Office of Cosmetics and Colors, Center for Food Safety and Applied Nutrition, U.S. Food and Drug Administration, HFS-106, 5100 Paint Branch Parkway, College Park, MD 20740, USA.
J Chromatogr A. 2011 Nov 11;1218(45):8249-54. doi: 10.1016/j.chroma.2011.09.049. Epub 2011 Sep 22.
In developing analytical methods for batch certification of the color additive D&C Green No. 8 (G8), the U.S. Food and Drug Administration needed the trisodium salt of 1,3,6-pyrenetrisulfonic acid (P3S) for use as a reference material. Since P3S was not commercially available, preparative quantities of it were separated from portions of a sample of G8 that contained ∼3.5% P3S. The separations were performed by pH-zone-refining counter-current chromatography using dodecylamine (DA) as the hydrophobic counterion. The added DA enabled partitioning of the polysulfonated components into the organic stationary phase of the two-phase solvent system used, 1-butanol-water (1:1). Thus, a typical separation that involved 20.3g of G8, using sulfuric acid as the retainer acid and 20% DA in the stationary phase and 0.1M sodium hydroxide as the mobile phase, resulted in ∼0.58 g of P3S of greater than 99% purity. The identification and characterization of the separated P3S were performed by elemental analyses, proton nuclear magnetic resonance, high-resolution mass spectrometry, ultra-violet spectra, and high-performance liquid chromatography.

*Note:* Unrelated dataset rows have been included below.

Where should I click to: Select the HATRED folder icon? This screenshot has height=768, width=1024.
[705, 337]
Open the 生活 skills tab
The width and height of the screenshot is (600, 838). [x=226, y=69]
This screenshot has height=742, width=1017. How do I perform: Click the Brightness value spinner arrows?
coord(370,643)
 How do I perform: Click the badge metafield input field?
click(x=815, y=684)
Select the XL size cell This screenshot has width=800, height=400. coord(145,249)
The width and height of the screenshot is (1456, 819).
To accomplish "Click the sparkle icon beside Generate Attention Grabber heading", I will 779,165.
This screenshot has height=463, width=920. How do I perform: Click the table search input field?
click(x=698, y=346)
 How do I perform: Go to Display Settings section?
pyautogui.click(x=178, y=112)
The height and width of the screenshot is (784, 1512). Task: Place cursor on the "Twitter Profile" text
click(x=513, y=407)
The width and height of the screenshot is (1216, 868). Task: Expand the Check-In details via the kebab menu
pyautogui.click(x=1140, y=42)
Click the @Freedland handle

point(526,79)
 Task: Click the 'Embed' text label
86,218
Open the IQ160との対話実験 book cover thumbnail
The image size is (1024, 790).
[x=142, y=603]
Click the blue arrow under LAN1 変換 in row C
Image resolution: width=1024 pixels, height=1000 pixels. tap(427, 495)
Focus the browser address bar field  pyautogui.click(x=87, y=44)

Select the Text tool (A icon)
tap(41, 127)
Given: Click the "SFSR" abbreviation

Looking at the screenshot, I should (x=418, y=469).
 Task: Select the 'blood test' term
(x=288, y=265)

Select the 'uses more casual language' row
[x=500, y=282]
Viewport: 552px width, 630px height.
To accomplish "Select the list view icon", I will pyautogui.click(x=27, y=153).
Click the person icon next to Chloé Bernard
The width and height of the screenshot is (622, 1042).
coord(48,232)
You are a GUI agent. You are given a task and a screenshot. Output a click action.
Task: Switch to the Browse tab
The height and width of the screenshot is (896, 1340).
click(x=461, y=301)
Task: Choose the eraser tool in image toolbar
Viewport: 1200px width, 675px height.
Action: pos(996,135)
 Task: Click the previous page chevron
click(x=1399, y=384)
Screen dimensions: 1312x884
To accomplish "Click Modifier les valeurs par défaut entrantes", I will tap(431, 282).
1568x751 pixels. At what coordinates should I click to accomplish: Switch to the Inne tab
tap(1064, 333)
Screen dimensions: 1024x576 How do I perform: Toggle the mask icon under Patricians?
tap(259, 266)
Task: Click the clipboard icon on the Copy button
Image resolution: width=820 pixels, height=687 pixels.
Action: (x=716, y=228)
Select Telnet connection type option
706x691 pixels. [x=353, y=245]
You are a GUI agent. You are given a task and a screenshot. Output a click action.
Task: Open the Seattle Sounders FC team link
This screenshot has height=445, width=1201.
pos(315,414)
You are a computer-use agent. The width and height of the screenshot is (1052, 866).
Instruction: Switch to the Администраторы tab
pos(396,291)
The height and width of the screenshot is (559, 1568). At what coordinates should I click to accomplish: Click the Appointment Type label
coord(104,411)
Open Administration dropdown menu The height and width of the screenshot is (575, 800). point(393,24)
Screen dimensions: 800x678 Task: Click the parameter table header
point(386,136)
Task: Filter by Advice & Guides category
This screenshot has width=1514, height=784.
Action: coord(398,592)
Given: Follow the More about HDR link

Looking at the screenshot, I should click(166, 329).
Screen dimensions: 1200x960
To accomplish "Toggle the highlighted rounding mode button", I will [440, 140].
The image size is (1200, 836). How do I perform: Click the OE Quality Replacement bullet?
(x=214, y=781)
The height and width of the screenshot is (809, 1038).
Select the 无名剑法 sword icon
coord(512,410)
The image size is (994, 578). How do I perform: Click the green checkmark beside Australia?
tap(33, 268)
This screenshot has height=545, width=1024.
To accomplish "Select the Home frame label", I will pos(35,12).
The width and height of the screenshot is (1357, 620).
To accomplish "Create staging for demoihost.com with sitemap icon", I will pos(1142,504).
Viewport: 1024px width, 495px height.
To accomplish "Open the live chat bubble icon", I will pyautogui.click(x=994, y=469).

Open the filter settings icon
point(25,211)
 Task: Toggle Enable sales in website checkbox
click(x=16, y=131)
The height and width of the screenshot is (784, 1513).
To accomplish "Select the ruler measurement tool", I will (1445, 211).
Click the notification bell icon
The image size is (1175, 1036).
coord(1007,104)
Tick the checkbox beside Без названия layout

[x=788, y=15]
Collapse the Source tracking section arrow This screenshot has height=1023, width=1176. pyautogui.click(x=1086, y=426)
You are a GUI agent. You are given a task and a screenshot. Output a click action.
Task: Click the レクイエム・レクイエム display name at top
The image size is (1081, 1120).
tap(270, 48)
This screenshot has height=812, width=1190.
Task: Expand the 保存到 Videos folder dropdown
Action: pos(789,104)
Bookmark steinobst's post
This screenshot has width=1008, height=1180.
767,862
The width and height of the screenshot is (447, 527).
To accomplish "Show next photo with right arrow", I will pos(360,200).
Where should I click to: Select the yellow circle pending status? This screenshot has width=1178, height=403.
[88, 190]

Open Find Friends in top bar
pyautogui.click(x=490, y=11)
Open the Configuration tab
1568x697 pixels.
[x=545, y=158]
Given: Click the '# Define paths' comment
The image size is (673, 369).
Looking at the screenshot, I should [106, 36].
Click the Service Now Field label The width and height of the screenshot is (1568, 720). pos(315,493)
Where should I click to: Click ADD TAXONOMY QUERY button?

在开发用于批量认证色淀绿 8 号(G8)的分析方法时,美国食品和药物管理局需要 1,3,6-苝三磺酸三钠盐(P3S)作为参考物质。由于 P3S 没有商业用途,因此从含有约 3.5% P3S 的 G8 样品中分离出了制备量的 P3S。分离是通过 pH 区带精制逆流色谱法用十二胺(DA)作为疏水性抗衡离子进行的。添加的 DA 使多磺酸化成分分配到所用两相溶剂系统的有机固定相 1-丁醇-水(1:1)中。因此,典型的分离涉及 20.3g 的 G8,使用硫酸作为保留酸,固定相中的 20% DA 和 0.1M 氢氧化钠作为流动相,得到了约 0.58g 纯度大于 99%的 P3S。通过元素分析、质子核磁共振、高分辨率质谱、紫外光谱和高效液相色谱对分离出的 P3S 进行了鉴定和表征。